Supplied records:
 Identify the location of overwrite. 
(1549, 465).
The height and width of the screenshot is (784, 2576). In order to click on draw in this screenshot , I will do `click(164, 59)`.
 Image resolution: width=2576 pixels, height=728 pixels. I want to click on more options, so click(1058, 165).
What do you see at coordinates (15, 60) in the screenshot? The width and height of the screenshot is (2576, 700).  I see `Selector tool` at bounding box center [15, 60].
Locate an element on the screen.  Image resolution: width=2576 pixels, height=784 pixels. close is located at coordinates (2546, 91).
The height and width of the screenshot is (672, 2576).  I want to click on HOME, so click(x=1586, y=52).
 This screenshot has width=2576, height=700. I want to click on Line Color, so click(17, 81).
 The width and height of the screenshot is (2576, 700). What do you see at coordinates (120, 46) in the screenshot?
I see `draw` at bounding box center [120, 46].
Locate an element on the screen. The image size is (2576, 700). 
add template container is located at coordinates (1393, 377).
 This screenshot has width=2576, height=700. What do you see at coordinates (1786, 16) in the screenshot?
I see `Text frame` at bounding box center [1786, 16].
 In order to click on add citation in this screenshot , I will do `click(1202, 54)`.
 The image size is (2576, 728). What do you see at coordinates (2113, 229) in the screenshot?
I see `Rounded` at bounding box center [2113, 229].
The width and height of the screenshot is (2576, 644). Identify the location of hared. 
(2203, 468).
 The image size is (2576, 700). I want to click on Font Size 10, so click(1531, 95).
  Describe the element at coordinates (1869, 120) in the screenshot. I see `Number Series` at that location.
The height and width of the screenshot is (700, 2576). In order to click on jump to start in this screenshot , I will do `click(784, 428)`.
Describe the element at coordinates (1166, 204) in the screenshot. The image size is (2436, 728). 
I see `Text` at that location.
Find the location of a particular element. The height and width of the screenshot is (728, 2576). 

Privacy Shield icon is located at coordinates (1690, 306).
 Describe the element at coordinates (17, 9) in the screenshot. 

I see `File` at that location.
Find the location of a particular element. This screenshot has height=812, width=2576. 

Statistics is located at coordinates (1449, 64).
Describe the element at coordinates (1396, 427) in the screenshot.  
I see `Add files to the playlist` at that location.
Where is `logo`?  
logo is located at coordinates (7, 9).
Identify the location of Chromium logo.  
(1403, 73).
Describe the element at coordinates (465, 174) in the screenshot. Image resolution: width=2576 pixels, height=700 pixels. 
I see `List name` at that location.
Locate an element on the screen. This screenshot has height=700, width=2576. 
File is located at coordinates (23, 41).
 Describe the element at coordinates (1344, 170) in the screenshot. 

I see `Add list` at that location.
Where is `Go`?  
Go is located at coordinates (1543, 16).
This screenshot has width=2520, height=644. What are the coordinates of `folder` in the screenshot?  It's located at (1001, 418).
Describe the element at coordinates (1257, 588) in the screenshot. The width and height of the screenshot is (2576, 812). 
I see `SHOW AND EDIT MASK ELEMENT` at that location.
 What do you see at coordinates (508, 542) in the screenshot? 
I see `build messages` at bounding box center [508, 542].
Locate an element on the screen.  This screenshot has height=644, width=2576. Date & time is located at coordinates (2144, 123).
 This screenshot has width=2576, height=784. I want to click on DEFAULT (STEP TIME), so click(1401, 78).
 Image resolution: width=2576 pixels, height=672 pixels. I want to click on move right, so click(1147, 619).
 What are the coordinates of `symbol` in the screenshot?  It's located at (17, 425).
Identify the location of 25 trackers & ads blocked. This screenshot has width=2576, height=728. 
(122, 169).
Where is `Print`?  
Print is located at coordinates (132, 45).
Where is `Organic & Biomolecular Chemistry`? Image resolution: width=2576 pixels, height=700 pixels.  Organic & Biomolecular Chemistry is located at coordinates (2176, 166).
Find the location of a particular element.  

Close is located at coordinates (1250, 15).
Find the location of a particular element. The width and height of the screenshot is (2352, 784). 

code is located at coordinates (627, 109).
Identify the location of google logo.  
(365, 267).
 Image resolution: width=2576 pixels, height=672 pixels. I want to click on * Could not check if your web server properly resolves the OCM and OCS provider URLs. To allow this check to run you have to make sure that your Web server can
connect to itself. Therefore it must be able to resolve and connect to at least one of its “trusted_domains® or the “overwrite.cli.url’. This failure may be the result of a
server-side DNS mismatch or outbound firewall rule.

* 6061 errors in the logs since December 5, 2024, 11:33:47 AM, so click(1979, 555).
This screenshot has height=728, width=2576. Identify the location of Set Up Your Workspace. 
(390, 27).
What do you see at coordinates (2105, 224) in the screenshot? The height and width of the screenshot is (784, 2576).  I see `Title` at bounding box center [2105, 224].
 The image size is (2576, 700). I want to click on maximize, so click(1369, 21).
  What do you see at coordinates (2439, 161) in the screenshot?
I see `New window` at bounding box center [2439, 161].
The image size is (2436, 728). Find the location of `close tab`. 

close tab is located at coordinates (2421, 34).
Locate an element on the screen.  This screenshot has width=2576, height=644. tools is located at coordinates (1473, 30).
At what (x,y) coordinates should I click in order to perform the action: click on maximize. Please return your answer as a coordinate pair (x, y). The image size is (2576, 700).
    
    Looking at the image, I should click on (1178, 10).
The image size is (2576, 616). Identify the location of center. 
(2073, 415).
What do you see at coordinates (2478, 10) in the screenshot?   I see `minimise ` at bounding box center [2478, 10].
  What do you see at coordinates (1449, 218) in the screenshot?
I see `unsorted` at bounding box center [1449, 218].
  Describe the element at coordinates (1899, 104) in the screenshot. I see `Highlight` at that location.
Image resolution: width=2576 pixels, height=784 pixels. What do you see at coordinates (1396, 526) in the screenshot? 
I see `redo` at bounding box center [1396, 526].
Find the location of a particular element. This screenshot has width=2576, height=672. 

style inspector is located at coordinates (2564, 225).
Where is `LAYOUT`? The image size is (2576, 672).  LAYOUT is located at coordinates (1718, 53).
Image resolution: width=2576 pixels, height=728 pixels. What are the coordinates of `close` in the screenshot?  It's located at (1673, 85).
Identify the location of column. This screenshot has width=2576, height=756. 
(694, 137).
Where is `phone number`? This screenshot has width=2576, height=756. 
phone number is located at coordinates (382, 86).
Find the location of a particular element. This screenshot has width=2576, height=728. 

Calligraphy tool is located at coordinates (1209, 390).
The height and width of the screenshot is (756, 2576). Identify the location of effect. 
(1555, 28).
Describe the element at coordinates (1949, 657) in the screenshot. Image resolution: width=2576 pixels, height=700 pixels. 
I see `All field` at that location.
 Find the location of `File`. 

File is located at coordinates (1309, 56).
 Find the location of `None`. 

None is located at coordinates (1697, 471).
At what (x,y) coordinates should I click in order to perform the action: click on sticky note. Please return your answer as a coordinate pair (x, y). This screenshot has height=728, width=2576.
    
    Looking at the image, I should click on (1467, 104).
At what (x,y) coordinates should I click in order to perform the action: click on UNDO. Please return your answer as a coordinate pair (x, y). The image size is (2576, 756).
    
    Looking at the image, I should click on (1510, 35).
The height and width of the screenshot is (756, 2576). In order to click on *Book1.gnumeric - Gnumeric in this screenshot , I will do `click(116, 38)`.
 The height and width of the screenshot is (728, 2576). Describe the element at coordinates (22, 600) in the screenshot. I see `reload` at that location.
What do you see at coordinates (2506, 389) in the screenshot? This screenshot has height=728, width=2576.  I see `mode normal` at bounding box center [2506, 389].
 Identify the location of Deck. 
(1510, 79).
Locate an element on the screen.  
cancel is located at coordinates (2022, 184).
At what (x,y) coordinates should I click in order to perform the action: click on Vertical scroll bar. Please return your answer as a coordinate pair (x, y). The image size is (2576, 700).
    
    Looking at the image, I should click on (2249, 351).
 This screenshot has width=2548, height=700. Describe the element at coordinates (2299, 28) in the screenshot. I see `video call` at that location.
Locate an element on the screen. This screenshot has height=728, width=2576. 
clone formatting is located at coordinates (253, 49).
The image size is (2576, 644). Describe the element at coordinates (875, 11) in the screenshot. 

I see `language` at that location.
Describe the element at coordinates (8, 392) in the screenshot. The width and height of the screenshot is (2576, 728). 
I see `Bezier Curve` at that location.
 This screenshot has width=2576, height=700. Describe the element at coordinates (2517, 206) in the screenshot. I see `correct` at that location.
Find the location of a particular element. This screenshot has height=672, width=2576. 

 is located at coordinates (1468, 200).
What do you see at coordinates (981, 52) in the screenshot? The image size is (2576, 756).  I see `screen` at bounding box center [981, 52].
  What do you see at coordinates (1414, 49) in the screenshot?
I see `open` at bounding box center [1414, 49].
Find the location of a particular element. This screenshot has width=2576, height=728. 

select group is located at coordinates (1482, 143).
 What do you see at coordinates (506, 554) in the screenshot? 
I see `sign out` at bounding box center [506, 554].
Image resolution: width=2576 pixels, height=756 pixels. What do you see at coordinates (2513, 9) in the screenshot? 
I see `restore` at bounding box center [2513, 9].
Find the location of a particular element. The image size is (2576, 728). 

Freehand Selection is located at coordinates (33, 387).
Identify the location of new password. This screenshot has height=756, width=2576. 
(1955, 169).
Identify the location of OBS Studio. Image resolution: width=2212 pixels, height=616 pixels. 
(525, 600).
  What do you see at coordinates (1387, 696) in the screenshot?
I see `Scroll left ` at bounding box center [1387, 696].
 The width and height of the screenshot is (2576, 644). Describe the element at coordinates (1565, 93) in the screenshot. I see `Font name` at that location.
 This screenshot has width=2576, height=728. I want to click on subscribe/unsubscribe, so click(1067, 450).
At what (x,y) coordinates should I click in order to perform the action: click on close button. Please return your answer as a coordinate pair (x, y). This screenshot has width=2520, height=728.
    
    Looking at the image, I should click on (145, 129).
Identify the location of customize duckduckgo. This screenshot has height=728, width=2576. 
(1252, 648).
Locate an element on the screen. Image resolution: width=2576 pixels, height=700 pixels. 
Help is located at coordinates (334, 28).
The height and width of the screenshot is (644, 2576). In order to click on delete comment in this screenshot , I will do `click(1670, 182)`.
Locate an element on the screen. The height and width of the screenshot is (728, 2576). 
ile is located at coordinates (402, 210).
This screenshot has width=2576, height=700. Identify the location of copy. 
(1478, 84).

Exercise brief:
Rewrite the material from the line with "Locate an element on the screen. The height" through the end of the material, changing "copy" to "paste" and keeping everything else identical; give only those lines.

Written answer:
Locate an element on the screen. The height and width of the screenshot is (728, 2576). 
ile is located at coordinates (402, 210).
This screenshot has width=2576, height=700. Identify the location of paste. 
(1478, 84).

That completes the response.